WORK REQUEST:
Search the records for "agent". Report every line where it occurs.

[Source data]
****************************************
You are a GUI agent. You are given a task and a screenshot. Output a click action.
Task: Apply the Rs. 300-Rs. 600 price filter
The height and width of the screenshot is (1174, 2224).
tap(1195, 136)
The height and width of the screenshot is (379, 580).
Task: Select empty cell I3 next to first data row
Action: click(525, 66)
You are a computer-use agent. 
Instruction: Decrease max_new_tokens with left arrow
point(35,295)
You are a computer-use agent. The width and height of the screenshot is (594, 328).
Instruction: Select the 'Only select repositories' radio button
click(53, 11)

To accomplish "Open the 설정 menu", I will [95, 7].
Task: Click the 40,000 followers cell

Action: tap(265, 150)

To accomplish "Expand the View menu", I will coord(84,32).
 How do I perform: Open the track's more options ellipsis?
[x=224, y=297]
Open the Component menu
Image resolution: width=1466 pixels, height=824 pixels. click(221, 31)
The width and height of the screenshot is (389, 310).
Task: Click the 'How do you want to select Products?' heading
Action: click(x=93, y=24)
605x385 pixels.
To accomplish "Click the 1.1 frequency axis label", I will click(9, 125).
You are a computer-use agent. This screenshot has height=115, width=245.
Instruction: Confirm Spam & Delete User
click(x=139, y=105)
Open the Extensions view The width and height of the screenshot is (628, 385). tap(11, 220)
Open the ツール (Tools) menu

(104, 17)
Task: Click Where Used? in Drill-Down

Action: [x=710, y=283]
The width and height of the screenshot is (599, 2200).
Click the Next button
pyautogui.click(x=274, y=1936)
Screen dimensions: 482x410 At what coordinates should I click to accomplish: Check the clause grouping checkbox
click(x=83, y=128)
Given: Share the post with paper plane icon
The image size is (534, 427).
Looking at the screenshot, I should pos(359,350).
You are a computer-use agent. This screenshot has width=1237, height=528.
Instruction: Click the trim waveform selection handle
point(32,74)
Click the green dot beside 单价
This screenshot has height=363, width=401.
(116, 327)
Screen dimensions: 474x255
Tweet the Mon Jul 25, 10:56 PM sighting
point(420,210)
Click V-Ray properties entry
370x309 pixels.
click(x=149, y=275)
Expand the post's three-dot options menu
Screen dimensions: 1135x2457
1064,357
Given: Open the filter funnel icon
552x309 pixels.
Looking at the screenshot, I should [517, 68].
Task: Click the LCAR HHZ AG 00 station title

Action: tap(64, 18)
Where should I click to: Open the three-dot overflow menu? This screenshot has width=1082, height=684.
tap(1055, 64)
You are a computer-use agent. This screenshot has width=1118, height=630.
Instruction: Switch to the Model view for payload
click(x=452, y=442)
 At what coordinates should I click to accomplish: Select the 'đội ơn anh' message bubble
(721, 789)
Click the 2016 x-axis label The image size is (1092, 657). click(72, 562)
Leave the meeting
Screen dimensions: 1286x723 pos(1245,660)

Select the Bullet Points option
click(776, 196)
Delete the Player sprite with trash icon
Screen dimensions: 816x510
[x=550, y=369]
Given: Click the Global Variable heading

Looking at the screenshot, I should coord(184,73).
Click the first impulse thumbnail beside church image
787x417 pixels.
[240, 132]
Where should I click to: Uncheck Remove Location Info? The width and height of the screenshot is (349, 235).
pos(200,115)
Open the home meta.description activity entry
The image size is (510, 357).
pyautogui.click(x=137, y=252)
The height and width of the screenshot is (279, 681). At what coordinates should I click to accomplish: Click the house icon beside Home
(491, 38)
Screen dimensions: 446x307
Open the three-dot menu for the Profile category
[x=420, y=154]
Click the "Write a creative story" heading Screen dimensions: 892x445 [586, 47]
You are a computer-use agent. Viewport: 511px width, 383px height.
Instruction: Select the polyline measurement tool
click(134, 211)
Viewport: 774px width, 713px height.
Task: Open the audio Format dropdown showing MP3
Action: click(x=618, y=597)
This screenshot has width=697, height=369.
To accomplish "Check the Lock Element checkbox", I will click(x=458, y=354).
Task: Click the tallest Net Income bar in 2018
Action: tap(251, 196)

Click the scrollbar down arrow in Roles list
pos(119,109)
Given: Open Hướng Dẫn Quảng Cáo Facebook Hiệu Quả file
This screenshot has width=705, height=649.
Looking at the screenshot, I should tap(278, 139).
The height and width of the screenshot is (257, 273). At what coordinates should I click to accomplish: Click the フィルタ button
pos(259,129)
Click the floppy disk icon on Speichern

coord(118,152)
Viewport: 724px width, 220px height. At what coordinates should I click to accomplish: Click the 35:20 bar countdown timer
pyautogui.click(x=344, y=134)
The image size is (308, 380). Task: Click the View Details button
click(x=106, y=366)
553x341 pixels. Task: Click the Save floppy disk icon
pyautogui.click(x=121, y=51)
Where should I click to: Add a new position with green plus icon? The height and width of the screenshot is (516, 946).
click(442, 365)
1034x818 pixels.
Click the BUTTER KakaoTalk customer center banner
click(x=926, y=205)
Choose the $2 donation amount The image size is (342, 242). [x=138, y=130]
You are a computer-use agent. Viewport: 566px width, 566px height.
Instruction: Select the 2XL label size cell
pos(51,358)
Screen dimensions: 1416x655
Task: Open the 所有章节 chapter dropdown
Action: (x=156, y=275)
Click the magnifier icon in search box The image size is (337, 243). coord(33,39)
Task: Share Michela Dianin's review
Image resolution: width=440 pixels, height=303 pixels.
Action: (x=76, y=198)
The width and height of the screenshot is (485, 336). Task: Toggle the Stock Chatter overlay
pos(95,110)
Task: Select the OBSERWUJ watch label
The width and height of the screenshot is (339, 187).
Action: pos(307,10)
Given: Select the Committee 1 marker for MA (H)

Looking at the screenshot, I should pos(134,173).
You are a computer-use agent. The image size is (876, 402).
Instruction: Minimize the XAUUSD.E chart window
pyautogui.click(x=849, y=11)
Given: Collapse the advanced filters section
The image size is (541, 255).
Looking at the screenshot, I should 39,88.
****************************************
REPLY TO THE TASK:
You are a GUI agent. You are given a task and a screenshot. Output a click action.
You are a computer-use agent. 
You are a computer-use agent. The width and height of the screenshot is (594, 328).
You are a computer-use agent. This screenshot has height=115, width=245.
You are a computer-use agent. This screenshot has width=1237, height=528.
You are a computer-use agent. This screenshot has width=1118, height=630.
You are a computer-use agent. Viewport: 511px width, 383px height.
You are a computer-use agent. Viewport: 566px width, 566px height.
You are a computer-use agent. The image size is (876, 402).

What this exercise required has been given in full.